+++ Provided records +++
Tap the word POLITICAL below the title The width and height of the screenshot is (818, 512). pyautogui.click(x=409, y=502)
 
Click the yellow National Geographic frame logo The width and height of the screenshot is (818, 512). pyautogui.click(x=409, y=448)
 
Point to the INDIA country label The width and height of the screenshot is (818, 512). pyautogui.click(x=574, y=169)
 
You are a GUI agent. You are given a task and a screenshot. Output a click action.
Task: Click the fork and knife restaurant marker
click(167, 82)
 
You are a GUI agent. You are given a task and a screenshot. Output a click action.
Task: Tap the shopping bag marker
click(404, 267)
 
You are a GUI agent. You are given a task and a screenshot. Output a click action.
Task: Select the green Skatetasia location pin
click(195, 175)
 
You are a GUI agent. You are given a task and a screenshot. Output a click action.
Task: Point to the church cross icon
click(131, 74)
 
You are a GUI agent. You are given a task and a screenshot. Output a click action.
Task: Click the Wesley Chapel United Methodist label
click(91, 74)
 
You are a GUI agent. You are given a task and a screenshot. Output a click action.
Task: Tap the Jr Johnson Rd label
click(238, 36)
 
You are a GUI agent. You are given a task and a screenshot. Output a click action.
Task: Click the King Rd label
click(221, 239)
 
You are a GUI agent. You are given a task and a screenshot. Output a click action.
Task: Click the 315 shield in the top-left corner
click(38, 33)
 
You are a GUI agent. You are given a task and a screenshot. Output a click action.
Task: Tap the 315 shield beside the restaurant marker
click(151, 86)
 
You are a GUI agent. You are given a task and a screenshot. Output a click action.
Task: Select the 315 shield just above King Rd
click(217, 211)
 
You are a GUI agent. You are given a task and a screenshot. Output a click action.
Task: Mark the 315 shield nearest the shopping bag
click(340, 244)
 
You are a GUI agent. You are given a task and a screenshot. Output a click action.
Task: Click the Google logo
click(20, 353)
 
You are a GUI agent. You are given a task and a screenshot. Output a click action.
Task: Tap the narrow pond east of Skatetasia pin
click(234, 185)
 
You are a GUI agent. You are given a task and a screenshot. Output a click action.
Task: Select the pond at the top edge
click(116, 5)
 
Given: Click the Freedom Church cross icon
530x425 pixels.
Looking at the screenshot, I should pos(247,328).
+++
- _Task details_: Please gather every line of the material above that contains the string "label" with the same capitalization, and copy each of those lines out in full.

- _Worked answer_:
Point to the INDIA country label The width and height of the screenshot is (818, 512). pyautogui.click(x=574, y=169)
Task: Click the Wesley Chapel United Methodist label
Task: Tap the Jr Johnson Rd label
Task: Click the King Rd label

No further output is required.